2022-09-16 23:41:17 By : Ms. Kiki Liao

Health - It will be possible in the future to use microorganisms in a more targeted way in wastewater treatment.

Every time someone takes medication, a small amount of it enters wastewater via their urine. It also ends up in surface water and even drinking water (in small concentrations). Annually, this amounts to about 140 tonnes of drug residues, which has all kinds of adverse effects on fish and other animals and plants that live in and around water.

Microorganisms are able to clean wastewater and break down drug residues. “We already knew that certain substances such as paracetamol are removed by bacteria,” says microbiologist Ana Rios-Miguel, who is receiving her PhD on September 14 from Radboud University in Nijmegen on her research into the microbial removal of pharmaceuticals under the conditions in a wastewater treatment plant. “How the process actually works and what mechanisms underpin it were largely unknown,” she explains.

During her research in the lab, Rios-Miguel looked at samples of wastewater that had paracetamol added to them.
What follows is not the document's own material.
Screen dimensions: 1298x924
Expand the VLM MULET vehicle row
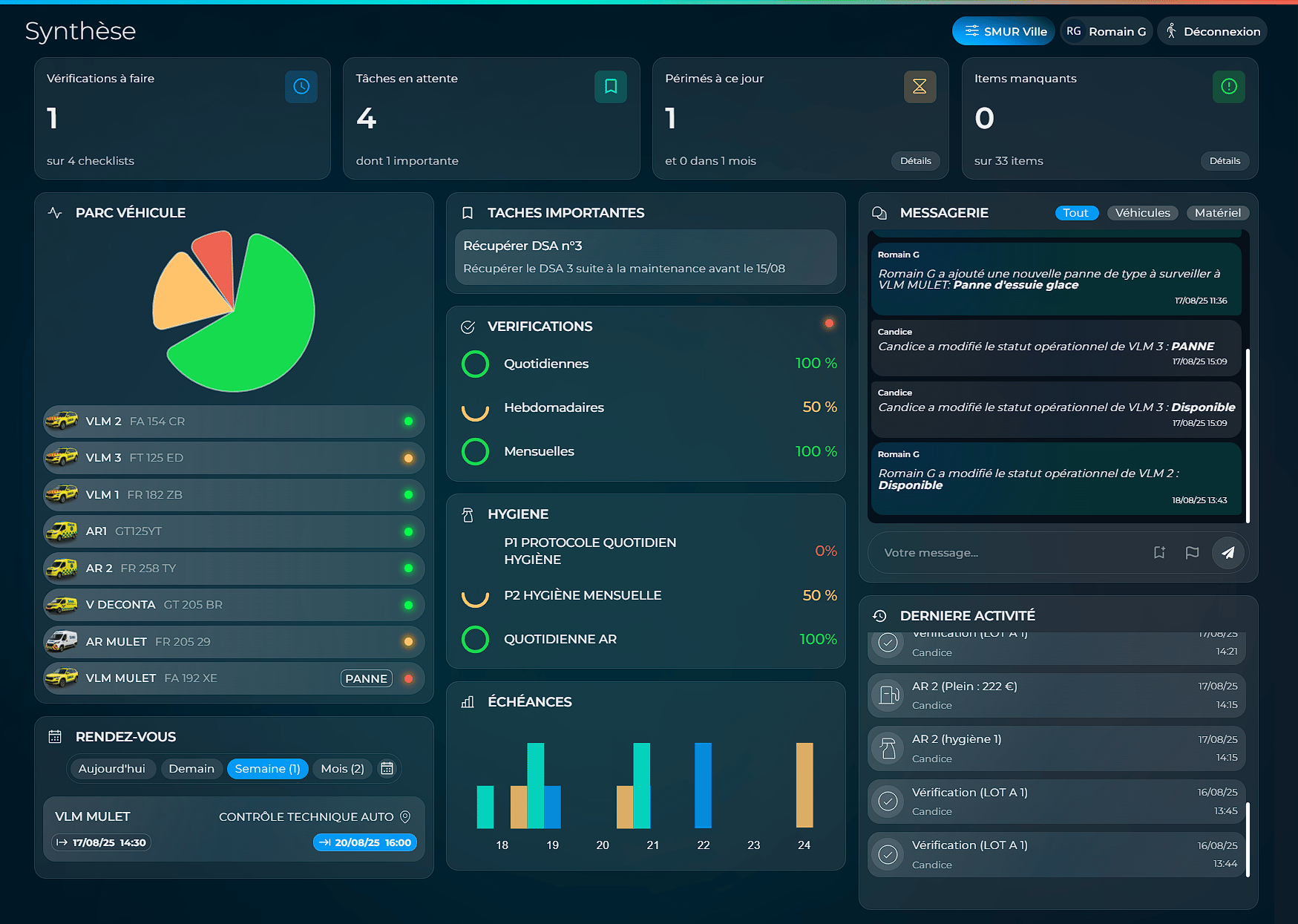(x=234, y=678)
She then studied how bacteria ‘ate’ the active ingredients from paracetamol, so to speak. “We haven’t added anything new, but rather examined what is specifically happening.”
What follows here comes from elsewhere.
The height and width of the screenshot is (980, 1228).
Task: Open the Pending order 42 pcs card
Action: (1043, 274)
For example, Miguel discovered that higher concentrations of medicinal drugs in wastewater raises the speed at which they are removed. She also discovered which genetic elements are responsible for this conversion of paracetamol in wastewater treatment plants. Thanks to this knowledge, it will be possible in the future to use microorganisms in a more targeted way in wastewater treatment.

At present, there are two main methods for removing drug residues from sewage, e.g., with ozone and UV technologies, and with activated carbon (pulverized coal). Drug residues bind to the activated carbon and partially disappear from the water this way. Rios-Miguel: “The disadvantage of activated carbon is that it is expensive and has a sizeable CO2 footprint. But microorganisms can improve and prolong the action of the activated carbon, enabling you to remove drug residues more effectively and in a more environmentally friendly way.” Research into the action of microorganisms in wastewater will continue at Nijmegen University. Rios-Miguel intends to use her research to come up with solutions for wastewater treatment in practice.